Gastarbeiter kommen nach Heilbronn
vorgestellt von Ulrich Maier
Wirtschaftswunder und "ausländische Arbeitskräfte"
Die erste Phase der Geschichte der Gastarbeiter begann 1955 mit einem Anwerbeabkommen zwischen Deutschland und Italien. Die deutschen Arbeitsämter warben in dieser Phase über Vermittlungsagenturen ("Deutsche Kommissionen") in den Anwerbeländern Arbeitskräfte an. Die Initiative ging dabei von den Arbeitgebern aus, die im aufkommenden Wirtschaftswunder ein gesteigertes Interesse an Arbeitskräften auch aus dem Ausland hatten.
Als die 1957 unterzeichneten und 1958 in Kraft getretenen Römischen Verträge Gastarbeitern aus der Europäischen Wirtschaftsgemeinschaft die freie Wahl des Wohn- und Arbeitsortes einräumten, erleichterte dies die Aufnahme von Gastarbeitern in Deutschland. 1959 berichtete die Heilbronner Stimme über die "Fremdarbeiter" im Stadt- und Landkreis Heilbronn, die vorwiegend im Baugewerbe und in der Landwirtschaft eingesetzt waren.
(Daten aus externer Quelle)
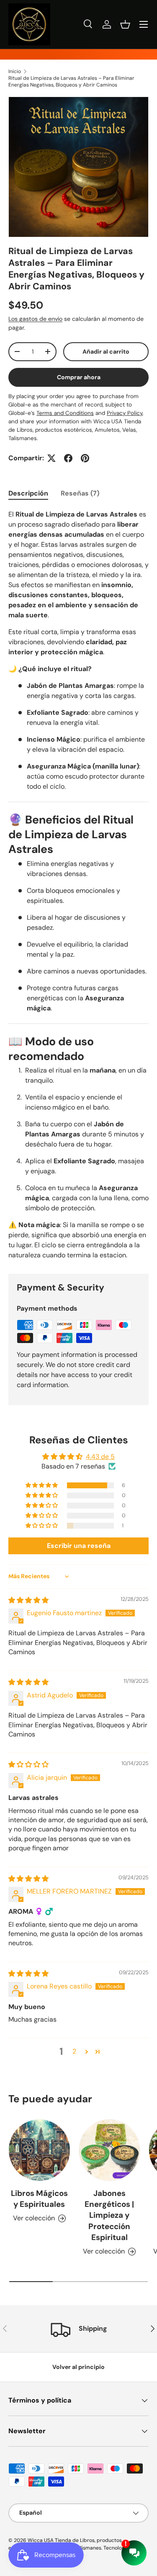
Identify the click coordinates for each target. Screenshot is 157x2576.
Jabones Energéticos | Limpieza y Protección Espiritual (109, 2215)
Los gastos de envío (35, 319)
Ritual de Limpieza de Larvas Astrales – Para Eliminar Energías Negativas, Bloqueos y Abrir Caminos (71, 81)
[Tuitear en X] (51, 458)
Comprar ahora (78, 377)
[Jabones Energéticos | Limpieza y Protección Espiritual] (109, 2150)
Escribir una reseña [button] (79, 1545)
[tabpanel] (78, 884)
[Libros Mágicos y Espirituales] (39, 2150)
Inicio (14, 71)
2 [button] (74, 2051)
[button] (125, 24)
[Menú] (143, 24)
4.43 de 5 (100, 1456)
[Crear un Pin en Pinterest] (85, 458)
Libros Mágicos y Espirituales (39, 2198)
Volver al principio (78, 2367)
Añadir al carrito (105, 351)
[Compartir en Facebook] (68, 458)
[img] (28, 1600)
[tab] (28, 493)
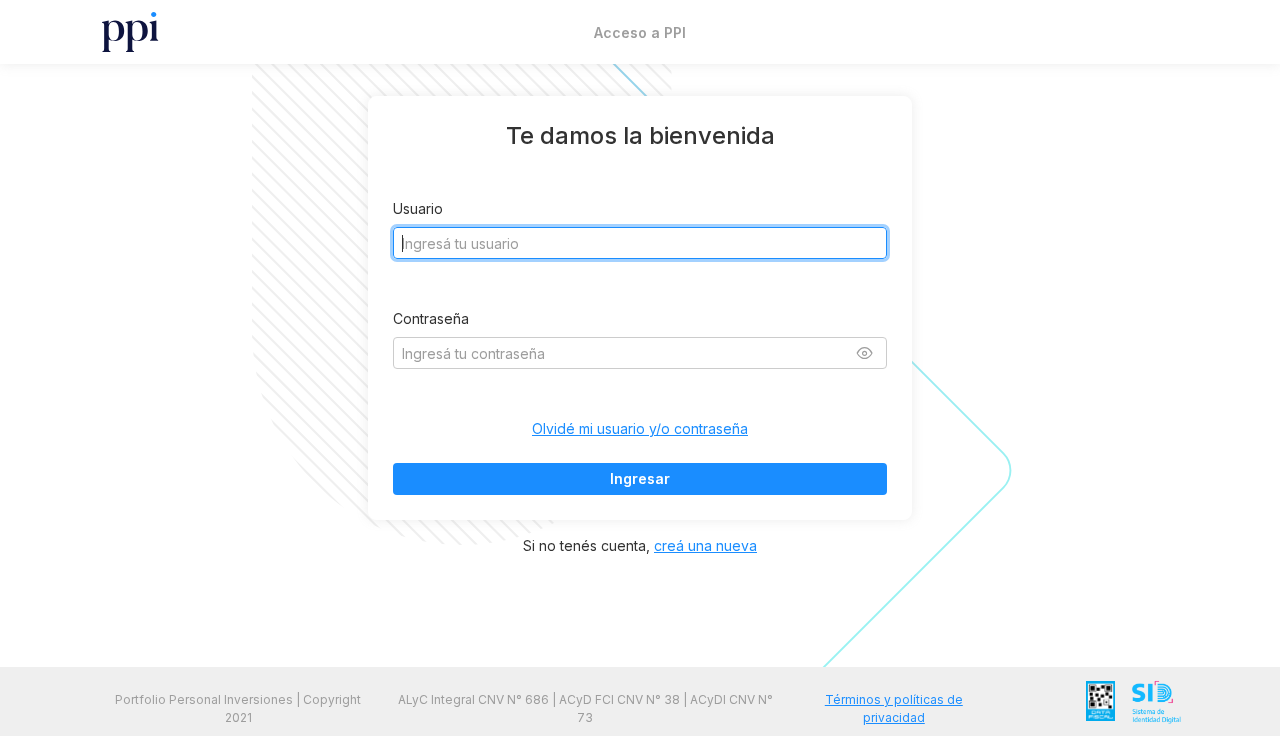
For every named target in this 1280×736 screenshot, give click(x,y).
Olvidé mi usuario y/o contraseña (640, 428)
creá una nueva (705, 545)
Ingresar (640, 478)
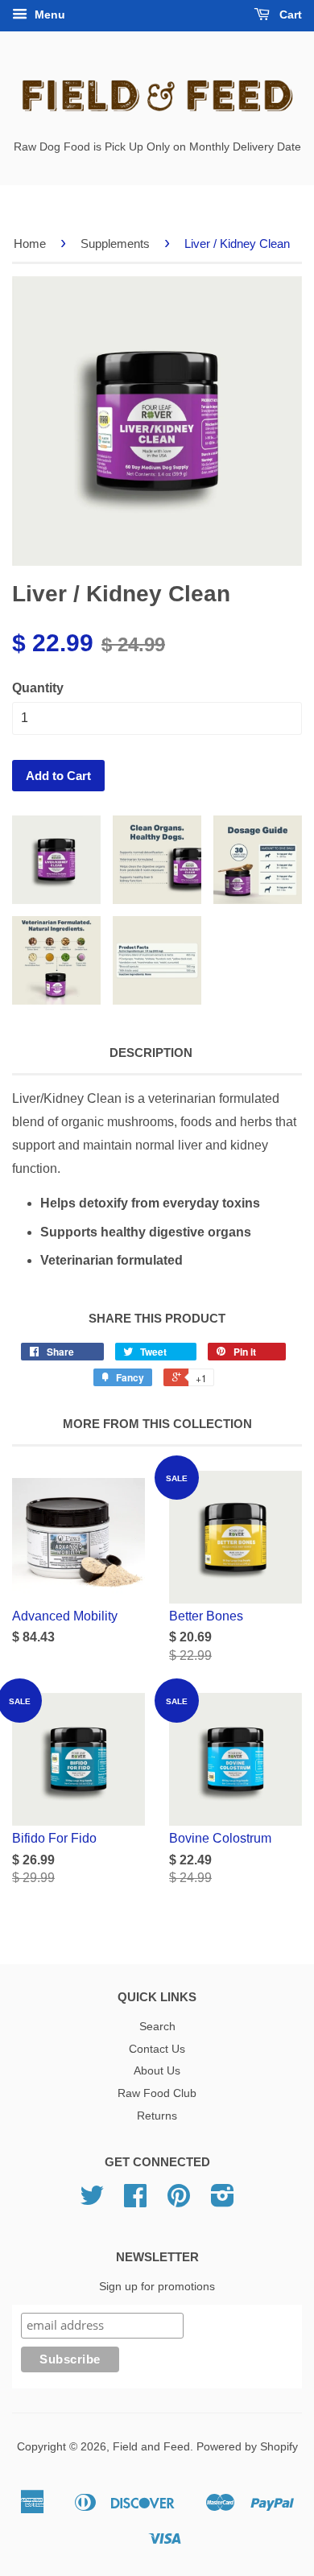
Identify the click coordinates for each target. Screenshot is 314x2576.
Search (157, 2027)
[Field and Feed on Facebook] (135, 2201)
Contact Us (157, 2049)
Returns (157, 2116)
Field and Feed (151, 2447)
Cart (289, 14)
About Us (157, 2071)
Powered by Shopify (247, 2447)
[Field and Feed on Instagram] (222, 2201)
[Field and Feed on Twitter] (92, 2201)
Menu (48, 14)
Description (150, 1052)
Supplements (115, 243)
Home (30, 243)
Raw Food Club (157, 2093)
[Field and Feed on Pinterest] (179, 2201)
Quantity (38, 688)
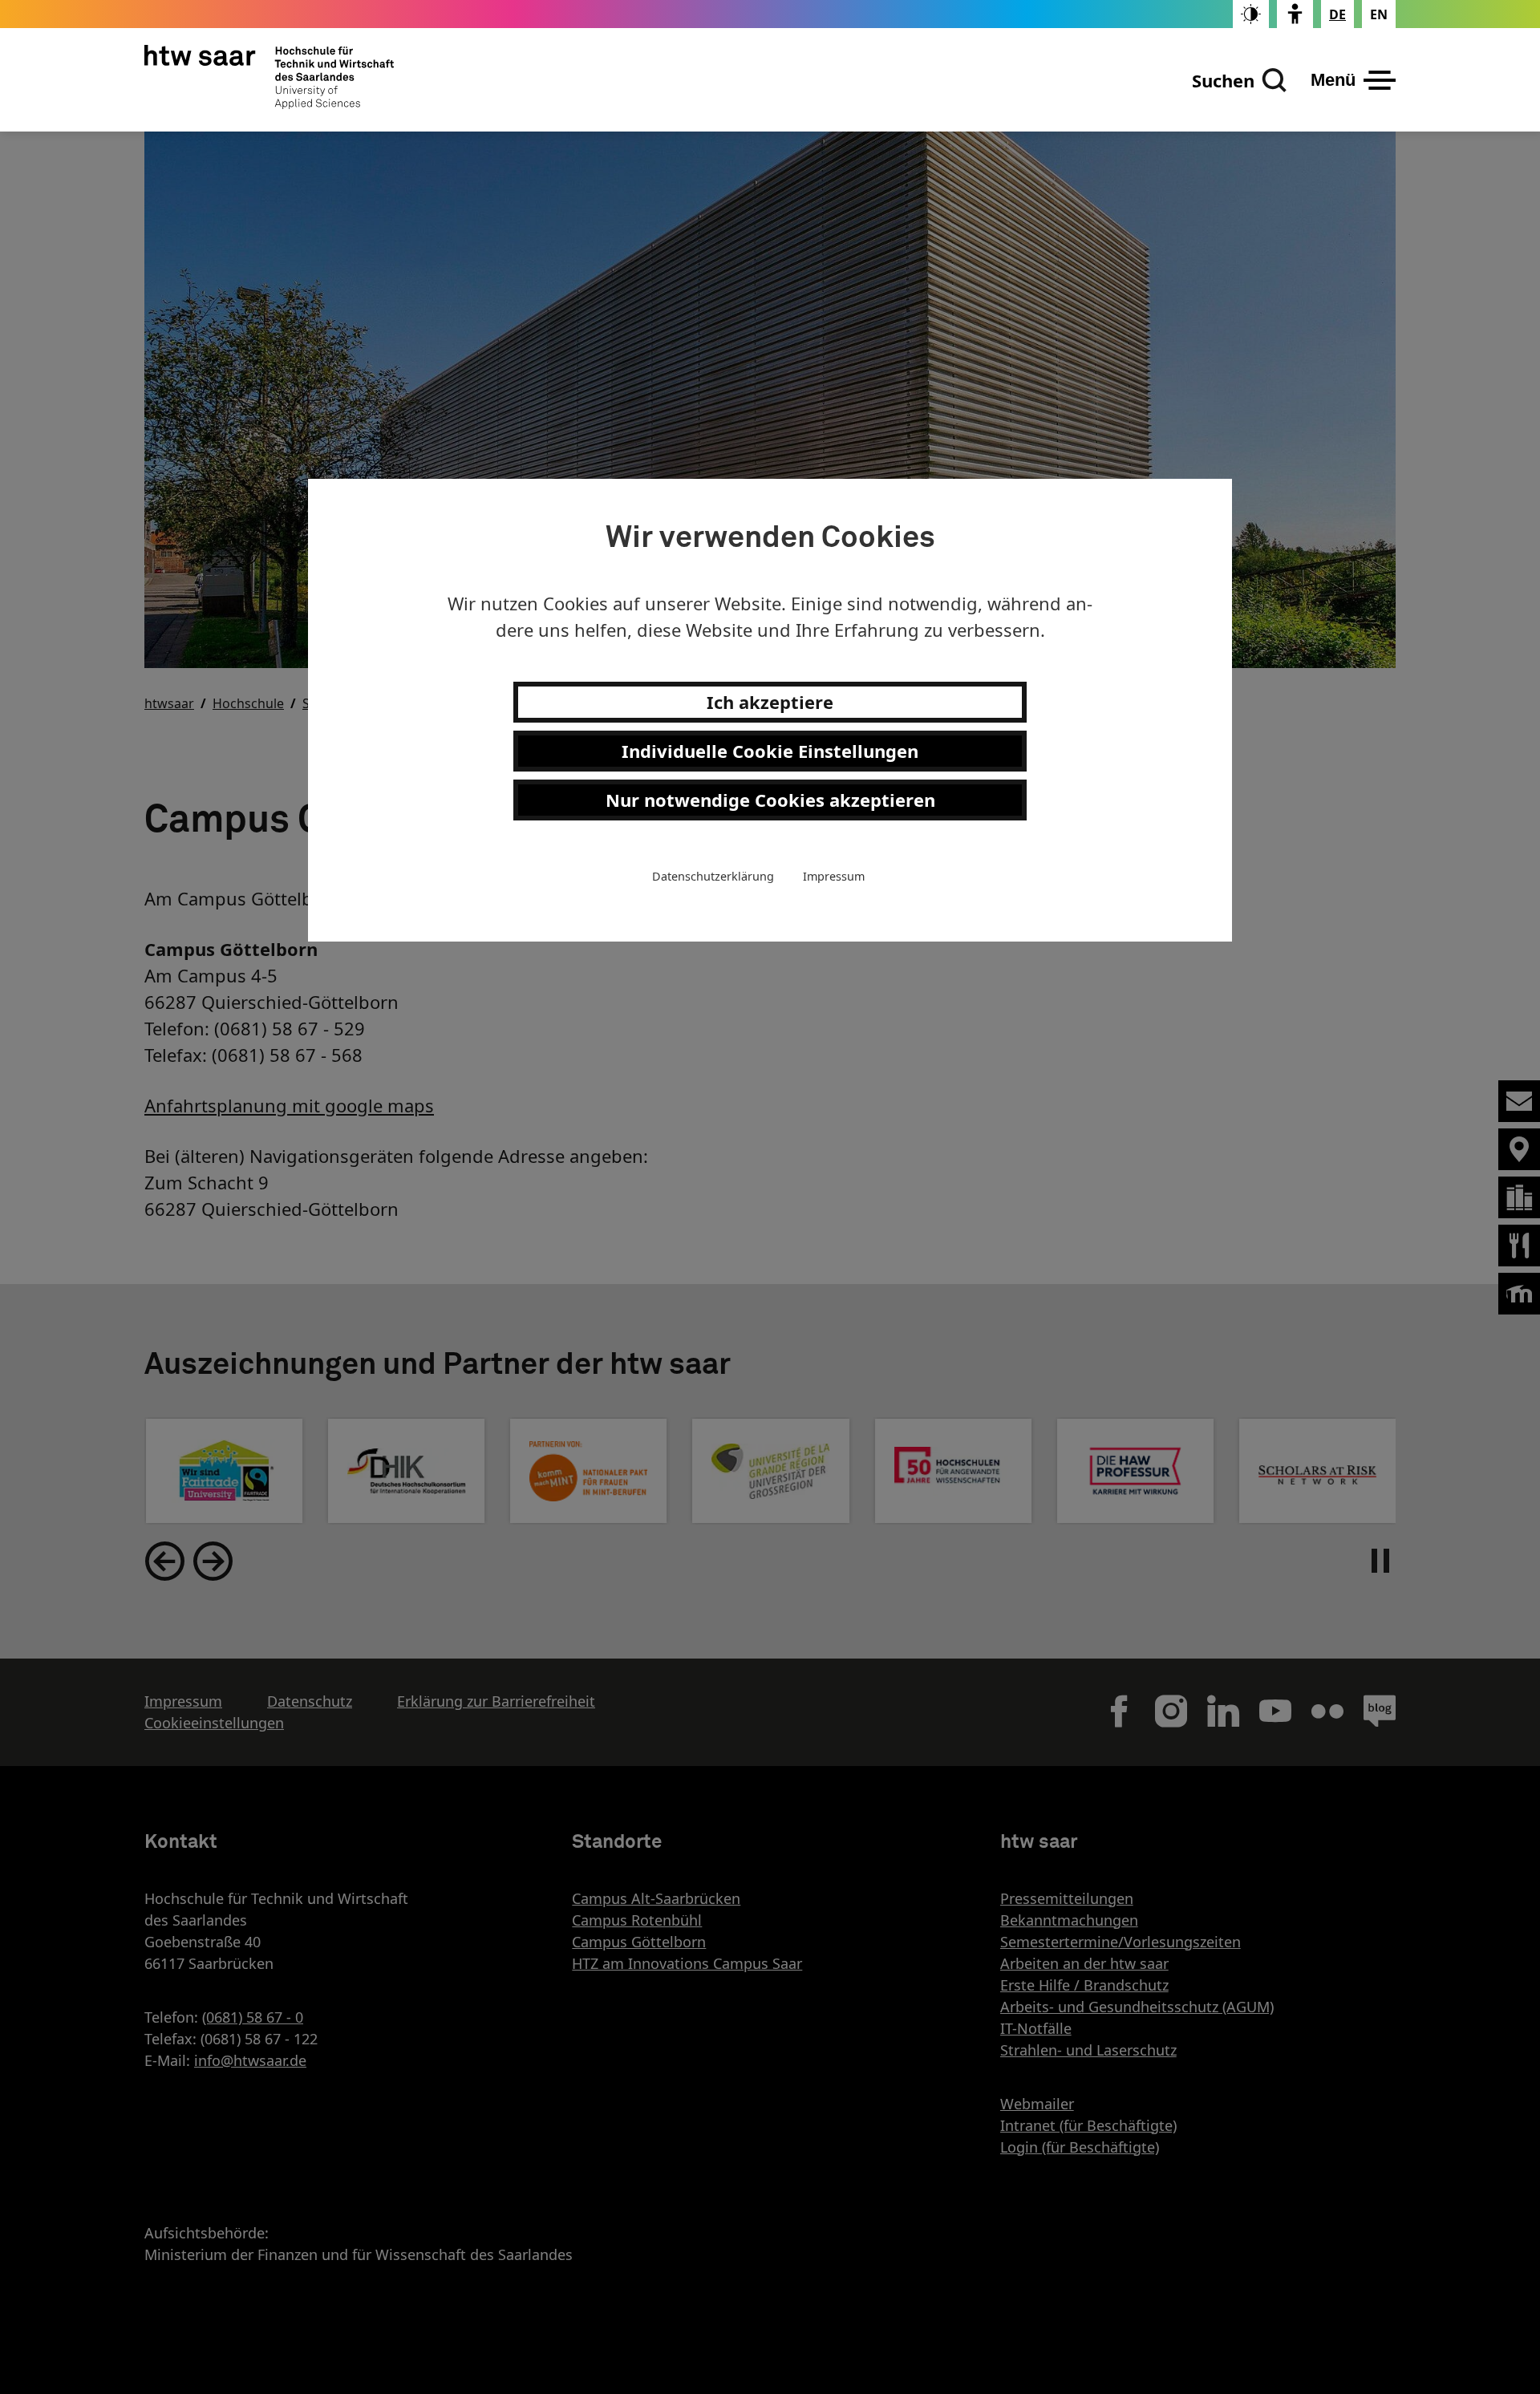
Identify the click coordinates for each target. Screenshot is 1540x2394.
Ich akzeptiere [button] (770, 702)
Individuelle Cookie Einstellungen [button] (770, 751)
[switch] (1251, 14)
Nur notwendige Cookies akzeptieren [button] (770, 800)
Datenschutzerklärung (713, 876)
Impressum (834, 876)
Für den Verfasser des Artikels stand fest, dass es sich um saisonale Arbeitskräfte handelte, die bald wieder in ihre Heimat zurückfahren würden.
Der Begriff "Gastarbeiter"
Bis 1960 wurde häufig der Begriff "Fremdarbeiter" verwendet, der noch aus der Zeit des Zweiten Weltkriegs bekannt war, als Zwangsarbeiter unter dieser Bezeichnung in der deutschen Wirtschaft eingesetzt waren. Nach 1960 setzte sich allmählich der Begriff "Gastarbeiter" durch. Aber noch 1968 titelte die Heilbronner Stimme: "Die Zahl der Fremdarbeiter steigt" (HSt 4.9.1968, Nr. 204, S. 12; Stadtarchiv Heilbronn B 1398, Zeitgeschichtliche Sammlung, "Gastarbeiter”). Heute hat sich die Bezeichnung "Bürger mit Migrationshintergrund" inzwischen längst durchgesetzt. In der Forschung wird jedoch der Begriff "Gastarbeiter" für die Arbeitsmigranten der ersten Generation weiter verwendet, wenn die Sechziger und Siebziger Jahre im Mittelpunkt stehen.
Didaktischer Schwerpunkt
Der Unterrichtsbaustein "Gastarbeiter kommen nach Heilbronn" beleuchtet die Zeit zwischen den Jahren 1959 und 1970, als die Zahl der Gastarbeiter steil anstieg und in der deutschen Öffentlichkeit deutlich wurde, dass die Gastarbeiter nicht kurzfristig zur Saisonarbeit kamen, sondern ihre Familien nachzogen und blieben. Daraus ergaben sich Fragen der Integration, die hier vor allem am Beispiel des Unterrichts für Kinder aus Gastarbeiterfamilien verdeutlicht werden sollen. Ein weiterer Schwerpunkt soll darauf gelegt werden, wie die Gastarbeiter der ersten Generation im Rückblick ihre Eindrücke und Erfahrungen von ihrem Leben im Stadt- und Landkreis Heilbronn empfanden und wie Presse und Kommunalpolitiker auf die neue Situation reagierten. Heute besuchen die Enkel oder bereits schon die Urenkel der Gastarbeiter der Sechziger und Siebziger Jahre Schulen im Stadt- und Landkreis Heilbronn und es erscheint sinnvoll und notwendig, im Geschichtsunterricht und in den entsprechenden Fächerverbünden auf ihre Familiengeschichte einzugehen. Die Integration von Mitbürgern mit Migrationshintergrund ist heute ein Desiderat erster Ordnung. Dazu soll dieser Unterrichtsbaustein beitragen. Die "Zeitgeschichtliche Sammlung" im Stadtarchiv Heilbronn, das sich heute als "Haus der Stadtgeschichte" definiert, bietet dazu wertvolles, anschauliches und für den Unterricht leicht zugängliches Material.